I want to sum a GP with common diff = -1/3, first term = 3^(n-1) till last term = +3/-3(depends on n). I know I can use the pow function but i want the answer to be mod 10^9+7 as n can be very large (like-1000000). My main problem is that when I input n greater than approx 25 I start getting negative output (for ex. when n=30 --> output = -3007262). I also checked here and tried the code here but the answer again started to become negative for larger numbers.

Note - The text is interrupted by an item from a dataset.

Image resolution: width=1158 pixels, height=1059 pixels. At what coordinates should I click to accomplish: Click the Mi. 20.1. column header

Can anyone tell me a good faster and precise way to do this? my code (bad, ik):
#include <iostream>
using namespace std ;
long long ipow(int p , int k ){
long long ans = 1;
for(int i = k ; i > 0;--i ){
ans *= p;
ans %= 1000000007;
}
return ans;
}
int main(){
long long ans =0;
int n;
cin >> n;
if(n%2 != 0){
for(int i = n-1; i >0 ; i-=2){
ans += ipow(3,i);
ans -= ipow(3,i-1);
}
cout<< ans%1000000007<<"\n" ;
}
else{
for(int i = n-1; i >0 ; i-=2){
ans += ipow(3,i);
ans -= ipow(3,i-1);
}
cout<< (ans+1)%1000000007<<"\n" ;
}
return 0 ;
}
ps : You can see above I also didn't use the direct formula for a sum of a GP because the common diff is -1/3 but I want the answer to be int and when converting the answer from double (output is in double when pow function is used with input as -1/3) to int does not give me the precise int in many cases.